Usted se levantó esa mañana, se lavó la cara, y al borde del jarrito del café se dijo: “Voy a bajar todo San Lázaro y le pondré coquito con mortadella a todos esos decanos y edecanes de la Universidad, para que haya diversidad”. Llevaba, además de la explosiva intención, un currículo envidiable. Pero en la Cuba de entonces los catedráticos no se hacían en dos días, de manera que los que la iban a examinar eran unos venerables carcamales, que no le miraron ni el currículo, por aquello de la edad y de no caer en lo pecaminoso.

Actualmente, si una mujer va a oponerse a cualquier cosa, y buscar plaza, lo primero que hacen es mirarle bien esa parte del cuerpo, y hasta intentar usárselo. Y luego de analizar —nunca mejor dicho— el currículo, le observan lo de la plaza. Si usted acude a la plaza en cada convocatoria, lo más probable es que la elijan, aunque tenga el cerebro lleno de rolos, que es como se encogen las neuronas en el verde caimán.

Se armó gran revuelo en la prensa. Y hasta las pocas feministas que ya pululaban en el país se pusieron a pulular y organizaron un reñido juego de pelota, en protesta por lo que calificaron de discriminación. Usted, sin embargo, tal vez dolida allá en el fondo porque sabía que poseía nitrón en el músculo craneal, fue elegantísima. Hizo unas declaraciones sobrias pero contundentes, donde renunciaba a la casa de altos estudios.
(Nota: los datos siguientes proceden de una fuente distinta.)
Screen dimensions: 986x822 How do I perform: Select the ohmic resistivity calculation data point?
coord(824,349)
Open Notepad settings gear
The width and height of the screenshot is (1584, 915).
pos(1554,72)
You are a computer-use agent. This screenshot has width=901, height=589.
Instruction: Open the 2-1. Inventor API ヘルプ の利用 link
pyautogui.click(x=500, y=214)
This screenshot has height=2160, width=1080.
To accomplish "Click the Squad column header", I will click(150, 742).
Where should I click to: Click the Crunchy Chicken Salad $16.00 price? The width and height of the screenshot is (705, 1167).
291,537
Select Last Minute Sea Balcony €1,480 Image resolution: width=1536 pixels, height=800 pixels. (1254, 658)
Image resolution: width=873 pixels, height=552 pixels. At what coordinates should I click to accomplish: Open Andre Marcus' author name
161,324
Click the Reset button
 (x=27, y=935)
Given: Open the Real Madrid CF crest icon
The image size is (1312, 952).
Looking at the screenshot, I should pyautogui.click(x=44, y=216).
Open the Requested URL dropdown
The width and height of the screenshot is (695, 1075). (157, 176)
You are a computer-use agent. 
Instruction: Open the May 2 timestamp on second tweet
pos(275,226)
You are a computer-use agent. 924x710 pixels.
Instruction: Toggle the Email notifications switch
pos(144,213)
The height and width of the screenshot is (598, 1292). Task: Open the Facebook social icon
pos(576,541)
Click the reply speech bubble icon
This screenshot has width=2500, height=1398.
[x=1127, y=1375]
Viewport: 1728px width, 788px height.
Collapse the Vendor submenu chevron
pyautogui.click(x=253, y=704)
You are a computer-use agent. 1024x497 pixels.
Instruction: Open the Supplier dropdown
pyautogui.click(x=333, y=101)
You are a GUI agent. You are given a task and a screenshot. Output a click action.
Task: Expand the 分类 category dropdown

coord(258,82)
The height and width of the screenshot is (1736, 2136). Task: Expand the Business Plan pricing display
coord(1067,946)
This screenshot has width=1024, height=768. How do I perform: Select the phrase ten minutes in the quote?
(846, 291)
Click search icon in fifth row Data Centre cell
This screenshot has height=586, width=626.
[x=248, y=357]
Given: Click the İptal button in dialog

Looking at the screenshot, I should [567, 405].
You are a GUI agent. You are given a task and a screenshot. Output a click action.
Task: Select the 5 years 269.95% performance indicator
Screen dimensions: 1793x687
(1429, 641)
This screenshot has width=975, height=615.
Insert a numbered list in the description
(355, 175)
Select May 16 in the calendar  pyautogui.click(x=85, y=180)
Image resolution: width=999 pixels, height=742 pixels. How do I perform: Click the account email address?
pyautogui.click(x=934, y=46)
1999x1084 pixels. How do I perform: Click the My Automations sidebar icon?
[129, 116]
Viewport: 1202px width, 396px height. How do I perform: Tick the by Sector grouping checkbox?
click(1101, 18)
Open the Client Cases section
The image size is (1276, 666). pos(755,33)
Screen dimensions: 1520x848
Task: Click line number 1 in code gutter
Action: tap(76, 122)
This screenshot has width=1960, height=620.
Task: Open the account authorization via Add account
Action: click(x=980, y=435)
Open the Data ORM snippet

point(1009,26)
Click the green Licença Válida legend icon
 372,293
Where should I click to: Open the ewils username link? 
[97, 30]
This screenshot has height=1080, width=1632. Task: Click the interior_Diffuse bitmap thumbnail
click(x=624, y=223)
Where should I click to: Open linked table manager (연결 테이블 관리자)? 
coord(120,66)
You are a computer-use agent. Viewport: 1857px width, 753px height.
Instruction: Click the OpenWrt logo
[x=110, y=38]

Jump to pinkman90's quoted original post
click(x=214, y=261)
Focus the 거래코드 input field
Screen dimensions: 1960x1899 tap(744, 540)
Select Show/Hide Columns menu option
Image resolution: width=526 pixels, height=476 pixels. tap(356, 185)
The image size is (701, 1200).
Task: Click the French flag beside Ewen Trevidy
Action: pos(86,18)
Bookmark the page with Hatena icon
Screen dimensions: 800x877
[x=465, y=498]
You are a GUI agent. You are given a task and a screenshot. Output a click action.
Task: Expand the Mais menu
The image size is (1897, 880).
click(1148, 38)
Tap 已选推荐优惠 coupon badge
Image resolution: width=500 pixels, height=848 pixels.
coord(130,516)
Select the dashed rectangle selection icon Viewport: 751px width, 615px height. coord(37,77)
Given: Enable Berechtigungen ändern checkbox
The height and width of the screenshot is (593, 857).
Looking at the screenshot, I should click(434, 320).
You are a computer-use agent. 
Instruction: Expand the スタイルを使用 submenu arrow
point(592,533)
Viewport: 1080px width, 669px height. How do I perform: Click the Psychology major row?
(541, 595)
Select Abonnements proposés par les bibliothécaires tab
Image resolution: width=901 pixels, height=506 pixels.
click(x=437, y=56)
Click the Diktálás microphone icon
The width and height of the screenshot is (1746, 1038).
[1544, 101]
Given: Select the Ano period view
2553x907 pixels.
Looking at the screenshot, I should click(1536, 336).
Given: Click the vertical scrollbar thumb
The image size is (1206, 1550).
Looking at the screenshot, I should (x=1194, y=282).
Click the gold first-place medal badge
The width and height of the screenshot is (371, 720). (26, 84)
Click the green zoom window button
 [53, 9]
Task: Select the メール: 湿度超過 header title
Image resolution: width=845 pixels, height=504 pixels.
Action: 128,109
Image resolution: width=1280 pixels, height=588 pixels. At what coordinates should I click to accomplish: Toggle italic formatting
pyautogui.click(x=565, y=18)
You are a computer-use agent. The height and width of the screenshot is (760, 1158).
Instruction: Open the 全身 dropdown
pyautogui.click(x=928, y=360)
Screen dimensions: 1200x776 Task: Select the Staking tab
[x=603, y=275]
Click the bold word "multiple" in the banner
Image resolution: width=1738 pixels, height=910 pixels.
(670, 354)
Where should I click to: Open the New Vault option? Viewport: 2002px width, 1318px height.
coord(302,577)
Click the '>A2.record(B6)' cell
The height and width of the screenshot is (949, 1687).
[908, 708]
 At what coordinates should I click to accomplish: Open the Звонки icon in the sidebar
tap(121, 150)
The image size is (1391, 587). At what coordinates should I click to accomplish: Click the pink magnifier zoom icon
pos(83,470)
Dijo, pedagógica y ejemplarmente: “Tengo el honor de comunicarle que habiendo obtenido por oposición la cátedra de Gramática, Composición, Elocución, Literatura Española y Cubana, de la Escuela Normal para Maestros de La Habana, y alcanzado el honor de ser elegida por mis compañeros de claustro como directora de este establecimiento, he resuelto renunciar a mi calidad de opositor a la cátedra de profesor auxiliar de la Escuela de Pedagogía de la Universidad de La Habana”. Una estocada perfecta, sí señor. O señora.

La parrafada muestra cierto despecho y unas goticas de orgullo. Un olorcito a sana soberbia la recorre. Mas, en el fondo, era lo que en Pogoloti se llama un estrellón a la rancia mentalidad académica. La habían rechazado por ser mujer, y sin embargo, ganaba usted en posicionamiento, rango y salario. No es lo mismo ser un profesor auxiliar —que sufren en los exámenes auxiliando alumnos— a convertirse en toda una directora de un centro para Maestros Normales, que eran pocos. Siempre lo han sido.